#### [Problem requirements]
Across the entries below, tally every line that holds the string "will" and reply with the number only.
Records for the task section start
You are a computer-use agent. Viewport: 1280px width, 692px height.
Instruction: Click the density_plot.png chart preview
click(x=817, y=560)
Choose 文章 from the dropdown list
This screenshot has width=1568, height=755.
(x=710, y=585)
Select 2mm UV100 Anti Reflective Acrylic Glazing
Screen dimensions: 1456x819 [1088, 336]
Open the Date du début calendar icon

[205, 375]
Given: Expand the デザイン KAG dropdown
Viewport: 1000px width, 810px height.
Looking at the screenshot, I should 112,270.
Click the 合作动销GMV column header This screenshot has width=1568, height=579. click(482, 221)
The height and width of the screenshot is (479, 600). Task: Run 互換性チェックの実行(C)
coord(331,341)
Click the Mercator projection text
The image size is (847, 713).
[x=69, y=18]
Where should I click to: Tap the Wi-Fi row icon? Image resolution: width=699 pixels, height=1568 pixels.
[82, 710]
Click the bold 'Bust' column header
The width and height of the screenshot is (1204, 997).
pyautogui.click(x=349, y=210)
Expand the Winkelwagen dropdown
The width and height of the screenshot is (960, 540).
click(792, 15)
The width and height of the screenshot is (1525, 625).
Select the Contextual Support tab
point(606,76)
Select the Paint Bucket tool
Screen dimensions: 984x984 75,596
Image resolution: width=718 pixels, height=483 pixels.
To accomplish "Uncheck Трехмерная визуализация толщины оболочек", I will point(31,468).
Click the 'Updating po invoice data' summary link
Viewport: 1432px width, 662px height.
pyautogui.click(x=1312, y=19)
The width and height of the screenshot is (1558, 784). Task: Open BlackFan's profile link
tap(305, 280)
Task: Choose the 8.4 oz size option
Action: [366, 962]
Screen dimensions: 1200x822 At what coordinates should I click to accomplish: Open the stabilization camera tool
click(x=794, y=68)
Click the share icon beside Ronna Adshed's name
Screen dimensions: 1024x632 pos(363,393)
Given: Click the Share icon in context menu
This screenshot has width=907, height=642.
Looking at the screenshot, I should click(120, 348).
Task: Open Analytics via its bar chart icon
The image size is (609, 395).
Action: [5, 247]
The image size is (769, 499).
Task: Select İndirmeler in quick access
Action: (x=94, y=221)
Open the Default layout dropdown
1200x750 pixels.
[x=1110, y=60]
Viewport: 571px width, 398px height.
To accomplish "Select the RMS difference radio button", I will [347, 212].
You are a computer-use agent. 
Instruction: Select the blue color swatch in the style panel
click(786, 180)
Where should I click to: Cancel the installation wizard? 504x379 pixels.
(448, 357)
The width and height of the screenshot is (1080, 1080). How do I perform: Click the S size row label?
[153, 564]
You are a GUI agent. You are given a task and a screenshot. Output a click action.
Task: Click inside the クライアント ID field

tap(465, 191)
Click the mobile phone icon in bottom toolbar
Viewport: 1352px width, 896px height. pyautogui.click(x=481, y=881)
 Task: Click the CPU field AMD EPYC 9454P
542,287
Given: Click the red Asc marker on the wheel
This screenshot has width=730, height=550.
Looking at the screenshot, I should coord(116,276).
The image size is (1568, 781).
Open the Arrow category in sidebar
Records for the task section end
#### [Problem solution]
2